Prompt => List every line below containing "checkbox".
─── Data to process ───
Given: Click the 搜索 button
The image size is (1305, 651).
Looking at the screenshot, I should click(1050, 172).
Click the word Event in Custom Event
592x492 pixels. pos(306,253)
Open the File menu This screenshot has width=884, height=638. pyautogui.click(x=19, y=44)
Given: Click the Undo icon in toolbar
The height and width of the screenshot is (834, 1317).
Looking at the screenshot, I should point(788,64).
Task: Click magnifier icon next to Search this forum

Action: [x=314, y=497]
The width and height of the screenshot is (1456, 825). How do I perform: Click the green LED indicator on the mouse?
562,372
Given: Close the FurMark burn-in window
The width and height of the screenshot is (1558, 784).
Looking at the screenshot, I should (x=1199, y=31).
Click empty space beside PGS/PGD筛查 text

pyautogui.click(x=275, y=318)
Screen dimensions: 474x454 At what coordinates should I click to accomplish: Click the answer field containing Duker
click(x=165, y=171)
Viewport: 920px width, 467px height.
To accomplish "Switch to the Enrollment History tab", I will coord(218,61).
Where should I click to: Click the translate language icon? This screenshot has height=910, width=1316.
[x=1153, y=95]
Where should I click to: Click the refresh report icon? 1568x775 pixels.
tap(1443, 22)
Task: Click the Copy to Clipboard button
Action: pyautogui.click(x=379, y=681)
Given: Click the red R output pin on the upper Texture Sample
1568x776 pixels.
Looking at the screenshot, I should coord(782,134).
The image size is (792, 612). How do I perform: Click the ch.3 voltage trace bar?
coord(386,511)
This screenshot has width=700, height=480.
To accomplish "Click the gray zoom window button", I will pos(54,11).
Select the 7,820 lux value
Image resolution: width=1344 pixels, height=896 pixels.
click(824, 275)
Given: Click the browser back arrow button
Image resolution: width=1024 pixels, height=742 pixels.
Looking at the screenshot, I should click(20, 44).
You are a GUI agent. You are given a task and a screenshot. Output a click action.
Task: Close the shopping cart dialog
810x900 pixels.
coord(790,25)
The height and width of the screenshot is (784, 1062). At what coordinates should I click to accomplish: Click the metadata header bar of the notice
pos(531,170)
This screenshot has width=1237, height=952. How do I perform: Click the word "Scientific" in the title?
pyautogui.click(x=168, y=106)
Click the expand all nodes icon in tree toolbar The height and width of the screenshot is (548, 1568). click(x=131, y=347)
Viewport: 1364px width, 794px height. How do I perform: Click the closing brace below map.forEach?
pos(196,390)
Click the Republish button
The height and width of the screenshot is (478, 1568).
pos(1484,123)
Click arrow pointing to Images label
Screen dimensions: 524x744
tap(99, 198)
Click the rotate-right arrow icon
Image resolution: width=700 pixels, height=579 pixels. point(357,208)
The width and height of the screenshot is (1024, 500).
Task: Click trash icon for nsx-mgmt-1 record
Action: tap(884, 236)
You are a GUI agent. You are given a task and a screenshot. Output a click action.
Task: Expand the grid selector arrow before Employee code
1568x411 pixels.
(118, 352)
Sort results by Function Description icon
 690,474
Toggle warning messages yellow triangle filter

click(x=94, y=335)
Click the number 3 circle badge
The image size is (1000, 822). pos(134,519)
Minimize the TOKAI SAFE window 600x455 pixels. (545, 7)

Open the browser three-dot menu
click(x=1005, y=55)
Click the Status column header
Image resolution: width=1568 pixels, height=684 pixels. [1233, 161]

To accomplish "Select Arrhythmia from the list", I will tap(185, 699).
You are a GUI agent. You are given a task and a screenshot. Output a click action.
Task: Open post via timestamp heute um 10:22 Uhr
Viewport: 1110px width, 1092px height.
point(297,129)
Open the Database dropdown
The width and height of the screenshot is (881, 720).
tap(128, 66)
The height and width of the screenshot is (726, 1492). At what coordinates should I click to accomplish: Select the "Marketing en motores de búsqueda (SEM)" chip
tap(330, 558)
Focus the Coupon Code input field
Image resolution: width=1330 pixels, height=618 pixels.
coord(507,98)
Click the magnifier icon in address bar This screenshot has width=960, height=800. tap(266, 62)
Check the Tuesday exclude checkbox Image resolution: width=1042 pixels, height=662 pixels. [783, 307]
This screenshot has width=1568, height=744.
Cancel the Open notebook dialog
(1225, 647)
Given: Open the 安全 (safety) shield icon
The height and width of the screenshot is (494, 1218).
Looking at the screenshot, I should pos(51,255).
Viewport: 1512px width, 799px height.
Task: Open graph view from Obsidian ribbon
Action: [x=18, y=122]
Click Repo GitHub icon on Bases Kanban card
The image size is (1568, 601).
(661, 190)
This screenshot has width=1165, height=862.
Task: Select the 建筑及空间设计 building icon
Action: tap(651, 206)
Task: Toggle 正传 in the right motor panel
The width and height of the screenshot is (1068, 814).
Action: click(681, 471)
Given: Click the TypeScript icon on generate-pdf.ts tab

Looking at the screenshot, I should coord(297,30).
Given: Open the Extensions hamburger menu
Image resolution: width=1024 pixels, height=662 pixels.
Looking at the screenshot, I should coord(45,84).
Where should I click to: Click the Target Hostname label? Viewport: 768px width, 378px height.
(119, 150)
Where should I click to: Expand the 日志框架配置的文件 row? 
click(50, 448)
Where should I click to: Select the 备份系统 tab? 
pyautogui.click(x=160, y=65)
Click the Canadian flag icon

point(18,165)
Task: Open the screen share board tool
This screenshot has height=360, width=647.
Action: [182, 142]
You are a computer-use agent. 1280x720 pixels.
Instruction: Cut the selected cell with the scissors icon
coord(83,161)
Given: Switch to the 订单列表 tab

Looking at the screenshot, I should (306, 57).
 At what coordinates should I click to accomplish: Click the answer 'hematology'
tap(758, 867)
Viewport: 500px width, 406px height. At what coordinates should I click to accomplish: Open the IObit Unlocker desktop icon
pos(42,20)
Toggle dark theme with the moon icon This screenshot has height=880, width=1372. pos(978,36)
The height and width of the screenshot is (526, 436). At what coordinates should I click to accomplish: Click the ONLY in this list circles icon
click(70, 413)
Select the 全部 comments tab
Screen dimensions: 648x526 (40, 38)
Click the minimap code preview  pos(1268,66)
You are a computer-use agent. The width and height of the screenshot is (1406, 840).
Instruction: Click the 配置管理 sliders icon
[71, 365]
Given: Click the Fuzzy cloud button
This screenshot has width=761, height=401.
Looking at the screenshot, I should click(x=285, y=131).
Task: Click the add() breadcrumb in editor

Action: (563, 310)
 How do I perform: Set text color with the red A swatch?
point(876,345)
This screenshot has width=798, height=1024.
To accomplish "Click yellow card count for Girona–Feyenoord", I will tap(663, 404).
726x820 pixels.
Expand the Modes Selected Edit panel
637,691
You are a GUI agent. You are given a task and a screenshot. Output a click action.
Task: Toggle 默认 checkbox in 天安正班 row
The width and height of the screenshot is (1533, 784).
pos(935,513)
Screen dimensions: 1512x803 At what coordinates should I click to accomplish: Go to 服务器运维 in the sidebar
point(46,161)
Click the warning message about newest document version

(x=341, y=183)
───
Your response =>
Check the Tuesday exclude checkbox Image resolution: width=1042 pixels, height=662 pixels. [783, 307]
Task: Toggle 默认 checkbox in 天安正班 row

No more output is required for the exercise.